Our time on Islay is best glossed over. Was it MacBraynes curry or the local sheep-dip? Whatever, we were glad to have the snug wee bothy to ourselves as we lay bedbound for a couple of days with rather too frequent trips to the beach in low cloud and drizzle. Blessings on the local farmer for a supply of fIrewood, for sheltering the Greenspeed in his barn (where the cock o' the dungheap made it his special perch) and for sending out runners to check on our welfare. Forty-eight hours later we staggered weakly back to the road, scoffed "scones" at the islands poshest pub (all decor and no service), failed to find a B&B and sailed to the mainland at Kennacraig.

We hadn't finished with islands yet though. Gigha had long been due for a visit. There was just time between ferries to pedal the island's one road, tarred in places, potholed in many. Not much rough-stuff potential but a nice wee island all the same.

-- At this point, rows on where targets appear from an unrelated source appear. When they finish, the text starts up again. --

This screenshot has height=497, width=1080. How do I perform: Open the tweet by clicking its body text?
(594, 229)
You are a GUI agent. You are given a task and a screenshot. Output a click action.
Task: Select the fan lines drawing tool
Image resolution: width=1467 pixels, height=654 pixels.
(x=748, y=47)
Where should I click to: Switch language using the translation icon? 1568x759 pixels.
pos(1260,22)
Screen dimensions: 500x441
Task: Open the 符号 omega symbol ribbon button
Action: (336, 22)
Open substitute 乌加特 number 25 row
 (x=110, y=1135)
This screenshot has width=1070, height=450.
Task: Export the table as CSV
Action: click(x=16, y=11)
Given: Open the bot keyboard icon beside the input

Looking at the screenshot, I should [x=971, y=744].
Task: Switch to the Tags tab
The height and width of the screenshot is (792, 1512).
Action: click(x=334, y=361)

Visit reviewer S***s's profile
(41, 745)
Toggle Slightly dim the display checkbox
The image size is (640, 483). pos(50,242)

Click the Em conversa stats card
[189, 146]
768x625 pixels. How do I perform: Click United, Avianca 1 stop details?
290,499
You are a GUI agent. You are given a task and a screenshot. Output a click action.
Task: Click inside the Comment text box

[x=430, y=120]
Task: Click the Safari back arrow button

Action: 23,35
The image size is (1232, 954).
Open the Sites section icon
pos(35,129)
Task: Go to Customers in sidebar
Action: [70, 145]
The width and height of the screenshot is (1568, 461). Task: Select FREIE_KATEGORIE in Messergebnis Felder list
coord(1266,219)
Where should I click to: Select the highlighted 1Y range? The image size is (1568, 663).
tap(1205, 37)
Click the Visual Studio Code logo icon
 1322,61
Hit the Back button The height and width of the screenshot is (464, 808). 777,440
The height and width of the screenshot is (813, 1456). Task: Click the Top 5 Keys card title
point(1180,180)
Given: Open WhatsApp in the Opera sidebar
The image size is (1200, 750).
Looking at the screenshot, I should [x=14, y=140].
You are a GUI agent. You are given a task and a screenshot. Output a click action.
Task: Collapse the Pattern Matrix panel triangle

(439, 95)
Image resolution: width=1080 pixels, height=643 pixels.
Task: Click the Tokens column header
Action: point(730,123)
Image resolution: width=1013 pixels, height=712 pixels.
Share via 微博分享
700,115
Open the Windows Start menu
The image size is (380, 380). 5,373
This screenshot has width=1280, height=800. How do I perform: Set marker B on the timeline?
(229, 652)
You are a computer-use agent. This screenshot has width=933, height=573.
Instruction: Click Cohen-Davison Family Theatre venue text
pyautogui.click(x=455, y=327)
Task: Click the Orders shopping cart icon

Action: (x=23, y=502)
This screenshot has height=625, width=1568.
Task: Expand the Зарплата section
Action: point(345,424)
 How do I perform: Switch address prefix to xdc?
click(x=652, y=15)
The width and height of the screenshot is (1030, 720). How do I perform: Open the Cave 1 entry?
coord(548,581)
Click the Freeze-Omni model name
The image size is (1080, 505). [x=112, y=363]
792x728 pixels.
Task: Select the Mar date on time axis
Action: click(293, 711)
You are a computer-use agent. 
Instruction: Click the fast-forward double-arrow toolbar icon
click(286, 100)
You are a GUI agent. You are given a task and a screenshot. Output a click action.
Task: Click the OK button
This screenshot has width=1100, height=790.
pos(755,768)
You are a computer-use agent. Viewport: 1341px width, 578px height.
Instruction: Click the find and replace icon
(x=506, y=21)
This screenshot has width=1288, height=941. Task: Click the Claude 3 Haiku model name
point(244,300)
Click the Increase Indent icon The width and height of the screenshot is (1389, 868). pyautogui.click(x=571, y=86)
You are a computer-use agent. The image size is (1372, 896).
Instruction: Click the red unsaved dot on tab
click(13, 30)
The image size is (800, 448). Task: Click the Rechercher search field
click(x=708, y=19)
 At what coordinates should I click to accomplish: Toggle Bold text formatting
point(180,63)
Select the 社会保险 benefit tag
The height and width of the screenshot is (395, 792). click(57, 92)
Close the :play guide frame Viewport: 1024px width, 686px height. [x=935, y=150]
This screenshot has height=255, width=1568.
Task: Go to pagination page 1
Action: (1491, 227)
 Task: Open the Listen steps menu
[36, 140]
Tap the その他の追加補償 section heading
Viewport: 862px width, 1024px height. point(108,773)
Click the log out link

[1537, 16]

The next island was another tidal one - Davaar just off Campbelltown. Once again the Greenspeed was pensioned off for a while as we explore this offshore grassy rock, famous mainly for its cave painting, a very impressive copy of an Old Master, originally done in mysterious circumstances many years ago and kept in repair by locals ever since. The tide creeps in fast over these wide flat bays and, finding our route awash, we had to make a hasty detour to retrieve the recumbent from becoming sub-aqua.

The final island was an old haunt - Arran. Here we were doing a simple ferry hop; on at Lochranza, off at Brodick, so the only rough-stuff was to a rather esoteric B&B which involved negotiating a "hole in the hedge" and a barely visible track down which, we were assured, "the pony and trap used to go". Our hostess departed to work as dawn cracked, leaving us to find our own way out via an even more complicated but, thankfully more rideable route.

Cycling has become quite an industry in the Scottish Western islands. Most of them seem now to have bike-hiring businesses though some of their machines looked pretty hairy to us. We were astounded to count over fIfty cycles on one of the ferries and that was without including the ones that had cars attached. Recumbents are ideal in these windy, wide-open climes and ours coped well with the load carrying needed for camping. However its low-slung frame makes it vulnerable to knocks, or salt water; locked gates and fences are an effective barrier, and pushing on foot is a recipe for a slipped disc.

Never mind, it was excellent for watching the Transit of Venus.